“琨羽先师,那两个少年已经离开了。”万象镜面前,一个老人赤脚随意的摆弄在水中的平和镜面下,而在他的身后,缓步行来了一个面容和善却又略显霸道的男人。
“嗯!”
水波轻漾,一副晚秋的夕阳黄昏落在了老人的脚下“万事万物,终有别离的一刻,远方的客人,也不例外。”
银白色的眸光眺望着远方升起的恒星红日,迷人的醉红,在这方天地四处的漫散。
“先师,不知那两个少年,究竟是何方存在?为何先师会亲自出面相迎?”在琨羽圣师身后,那位模样和善又显霸道的老人,态度恭敬的立于其的后方,柔和的言语,带着微微的询问语气。

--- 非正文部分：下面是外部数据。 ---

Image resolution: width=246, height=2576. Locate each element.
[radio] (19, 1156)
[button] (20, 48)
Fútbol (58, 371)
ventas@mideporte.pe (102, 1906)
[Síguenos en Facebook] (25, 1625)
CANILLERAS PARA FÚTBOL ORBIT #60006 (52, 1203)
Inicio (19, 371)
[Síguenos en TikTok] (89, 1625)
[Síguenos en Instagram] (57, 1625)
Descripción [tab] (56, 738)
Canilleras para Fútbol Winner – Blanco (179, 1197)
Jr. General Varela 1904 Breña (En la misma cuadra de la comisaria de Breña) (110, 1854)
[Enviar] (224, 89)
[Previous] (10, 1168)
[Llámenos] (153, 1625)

“李焱,数百年的儒士静修,也磨不平这个世间属于你的菱角。寒冰,越是打磨,反而越是变得锋芒毕露。”琨羽圣师缓缓的从那雅木巧制的水边岸上站起,平静的目光,望着在荷湖水面变化的景像。
“你已经脱离了鄅都,你已经是一个自由无拘的生命了。从你一开始找到我的时候,你就应该想明白,放下屠刀的你,不再属于你的姓氏家族。”琨羽圣师轻轻的在前方的虚空中点下一圈涟漪,波动的空间,在下方形成一层层的折痕。
“先师,李焱确是辜负了您所赋予的厚望。躁动的尘心,终究无法让这俗世的时间和平静的隐修平复下来,我手中已经沾染了太多的鲜血,它们每时每刻都在提醒着我,当我自以为放下了屠刀,自认为已经赎罪的时候,其实我只是在对过去的罪恶,找一个正义的结束话题终结罢了。我的内心可能从来都不觉得我会拥有悔恨,因为我过去的残酷杀戮,总是被我归结为,帝国伟岸的神之边界。”李焱望着那个老人的背影,脸上浮现出一抹追忆,似对那些曾经死于他刀下的亡灵,又似对初见这个老人时的场景。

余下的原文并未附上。